もちろん、強圧的に権力が働いているので、簡単にはいかないと思いますが、人々の不満がたまっていくと、自由を求めていずれ大きな転換が起こりそうだと考えますが、この辺の見通しについてはどうでしょうか。

橋爪:その問いに答えるには、毛沢東という存在を改めて考えてみる必要があると思う。中国共産党の権威を軸にして、人びとを動員する近代化のあり方を、限界まで推し進めたという意味で、やっぱり毛沢東があってこその現代中国だという気がする。

毛沢東の果たした役割は、アメリカで言えば大覚醒(18世紀中ごろからアメリカ植民地で始まった信仰復興運動)に匹敵する現象だと思います。気がついたら信仰のウエーブに巻き込まれて、自分も熱烈な信仰心に目覚めていたという経験ですね。

毛沢東の権威は、革命的ロマン主義として人びとに働きかける。革命によってつくり変えられた世界は、もっと正しくて、もっと価値があって、自分の人生を光り輝かせてくれる。そういうメッセージが毛沢東から自分に届いているんだと確信できる。それが信仰心のように人びとに広がっていく。

さて、今の共産党は、無謬なのかどうか。毛沢東の時代は無謬ではなかった。毛沢東という革命の権威があれば、共産党の組織や幹部を攻撃できた。習近平は毛沢東なのか、劉少奇なのか。どっちかわからないでしょう。

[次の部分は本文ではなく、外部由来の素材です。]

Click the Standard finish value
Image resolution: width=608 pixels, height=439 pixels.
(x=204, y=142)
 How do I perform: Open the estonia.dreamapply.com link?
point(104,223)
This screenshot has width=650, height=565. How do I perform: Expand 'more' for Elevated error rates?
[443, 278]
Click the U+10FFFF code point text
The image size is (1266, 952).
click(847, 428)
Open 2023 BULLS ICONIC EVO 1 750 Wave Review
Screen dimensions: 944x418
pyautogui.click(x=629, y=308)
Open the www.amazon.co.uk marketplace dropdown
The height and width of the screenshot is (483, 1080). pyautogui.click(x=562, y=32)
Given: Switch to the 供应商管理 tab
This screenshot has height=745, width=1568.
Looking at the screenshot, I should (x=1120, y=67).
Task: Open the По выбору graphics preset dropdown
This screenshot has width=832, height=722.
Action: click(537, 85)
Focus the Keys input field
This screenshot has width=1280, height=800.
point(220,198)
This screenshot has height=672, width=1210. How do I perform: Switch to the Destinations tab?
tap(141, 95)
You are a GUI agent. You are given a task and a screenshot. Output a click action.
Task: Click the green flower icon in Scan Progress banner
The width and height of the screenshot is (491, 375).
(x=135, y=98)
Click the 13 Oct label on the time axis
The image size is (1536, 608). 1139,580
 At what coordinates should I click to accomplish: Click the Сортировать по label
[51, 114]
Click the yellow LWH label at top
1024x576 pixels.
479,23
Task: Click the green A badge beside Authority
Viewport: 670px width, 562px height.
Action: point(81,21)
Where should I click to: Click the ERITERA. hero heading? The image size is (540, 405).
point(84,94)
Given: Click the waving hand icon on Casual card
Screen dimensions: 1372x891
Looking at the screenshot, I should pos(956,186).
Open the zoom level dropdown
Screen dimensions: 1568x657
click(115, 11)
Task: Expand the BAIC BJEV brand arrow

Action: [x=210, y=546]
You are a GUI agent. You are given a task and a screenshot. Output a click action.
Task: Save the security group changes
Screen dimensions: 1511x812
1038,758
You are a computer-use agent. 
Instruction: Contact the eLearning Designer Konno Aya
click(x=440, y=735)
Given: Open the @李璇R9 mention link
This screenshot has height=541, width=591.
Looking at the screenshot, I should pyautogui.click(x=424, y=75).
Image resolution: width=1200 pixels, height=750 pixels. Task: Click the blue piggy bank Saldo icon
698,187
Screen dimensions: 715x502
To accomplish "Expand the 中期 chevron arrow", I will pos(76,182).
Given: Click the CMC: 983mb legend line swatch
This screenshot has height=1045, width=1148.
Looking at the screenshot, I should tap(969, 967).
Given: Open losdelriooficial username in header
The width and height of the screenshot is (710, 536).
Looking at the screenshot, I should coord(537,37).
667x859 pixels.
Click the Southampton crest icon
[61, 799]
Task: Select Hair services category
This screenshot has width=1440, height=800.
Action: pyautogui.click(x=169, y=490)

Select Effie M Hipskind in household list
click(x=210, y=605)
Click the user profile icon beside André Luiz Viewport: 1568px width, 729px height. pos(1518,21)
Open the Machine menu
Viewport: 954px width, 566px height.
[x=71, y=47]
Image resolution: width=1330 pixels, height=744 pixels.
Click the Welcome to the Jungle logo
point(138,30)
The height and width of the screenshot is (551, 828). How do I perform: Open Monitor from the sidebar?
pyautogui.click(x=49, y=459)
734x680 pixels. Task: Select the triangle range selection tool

だから、中国の中心で反共産党の運動が起きるとすれば、私こそ最も共産党的です、私こそ最も熱情的に中国革命を、あるいは中国の伝統を、現在に生かす理想の推進者です、と言うカリスマが出てきたとき。その場合には、中国共産党は相対化されるのだと思います。

大澤:今の体制では、そういう扇動者は出にくいでしょうね。